Data section
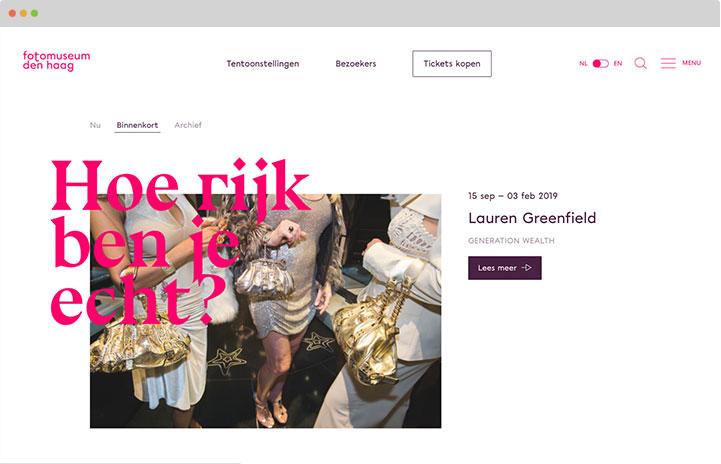Click the green maximize window dot
This screenshot has height=464, width=721.
(x=34, y=13)
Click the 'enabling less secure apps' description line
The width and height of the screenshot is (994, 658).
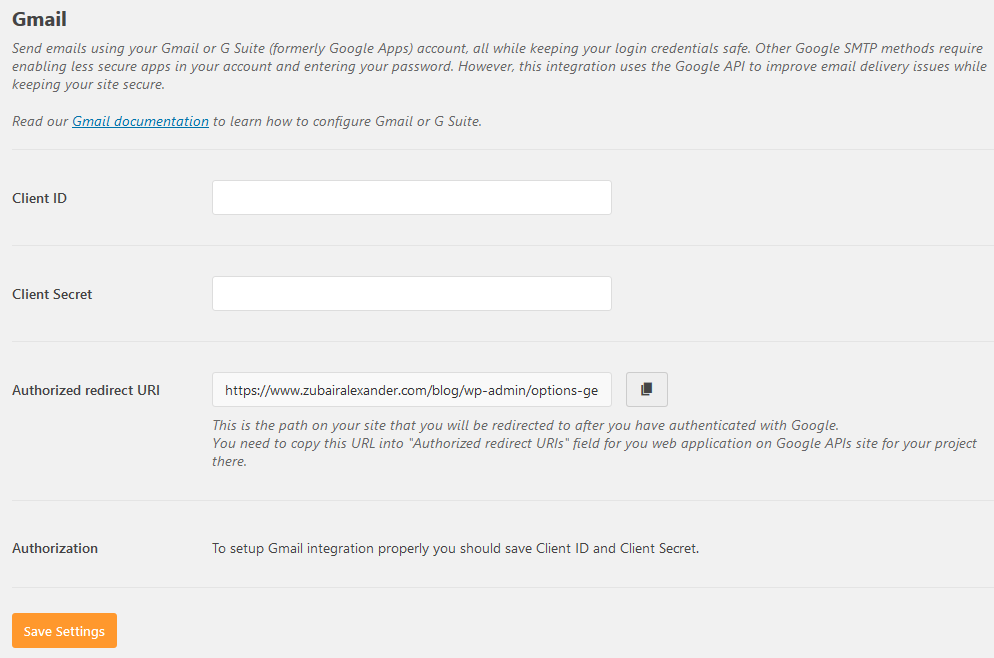pyautogui.click(x=499, y=67)
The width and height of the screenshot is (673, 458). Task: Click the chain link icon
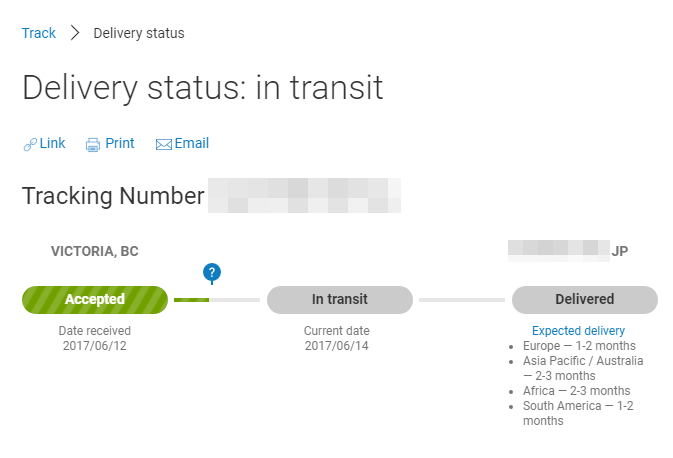(x=30, y=145)
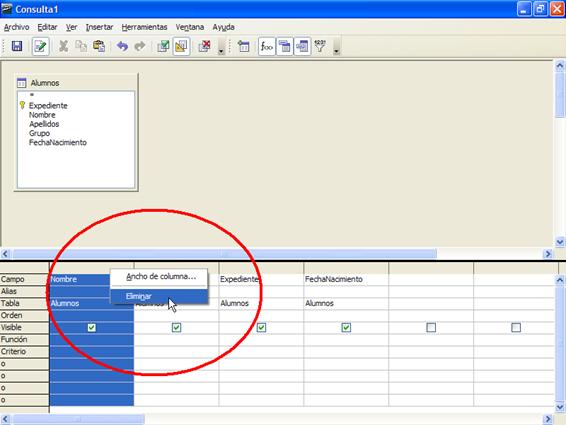
Task: Click the Run Query icon
Action: pyautogui.click(x=163, y=46)
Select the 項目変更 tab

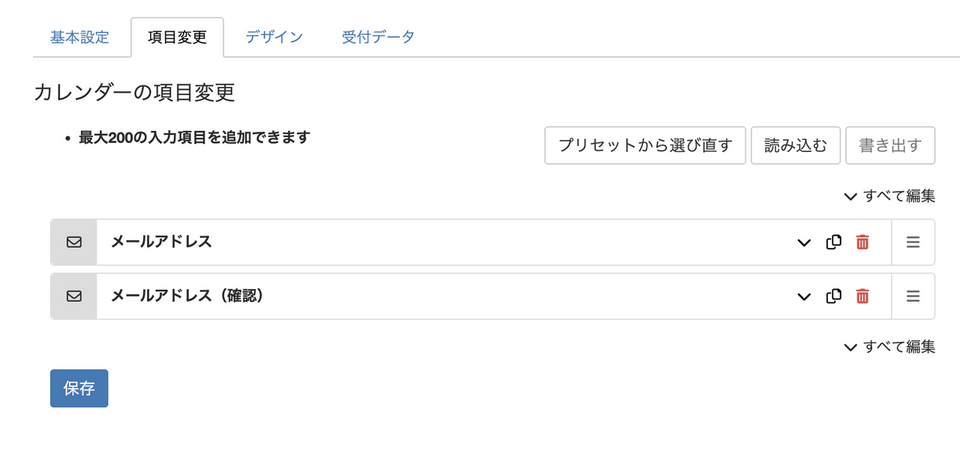click(177, 37)
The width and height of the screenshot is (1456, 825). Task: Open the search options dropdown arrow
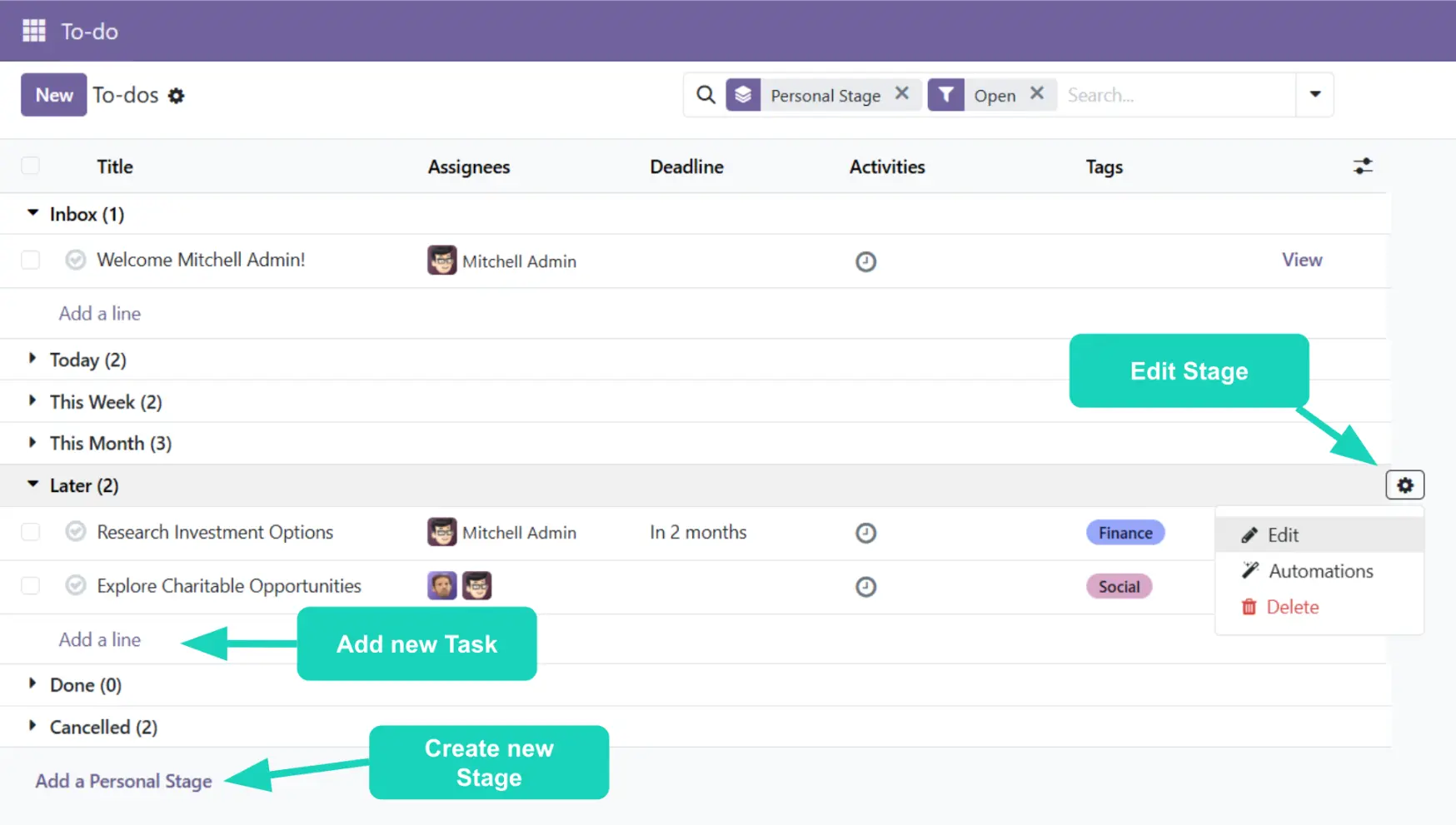tap(1314, 94)
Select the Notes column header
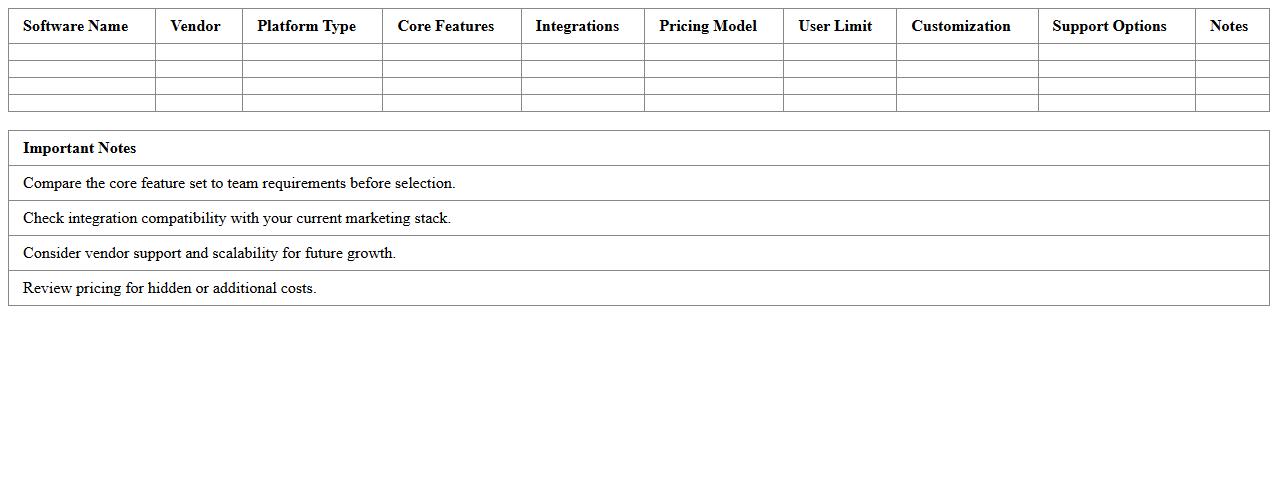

Problem description
Skip every picture. Repeat word for word the lines from the line holding "Click the 'enabling" through the end of the entries above.

Your solution
Click the 'enabling less secure apps' description line
The width and height of the screenshot is (994, 658).
pyautogui.click(x=499, y=67)
The width and height of the screenshot is (673, 458). Task: Click the chain link icon
(x=30, y=145)
Task: Click the Run Query icon
Action: pyautogui.click(x=163, y=46)
Select the 項目変更 tab

click(177, 37)
The width and height of the screenshot is (1456, 825). Task: Open the search options dropdown arrow
tap(1314, 94)
Select the Notes column header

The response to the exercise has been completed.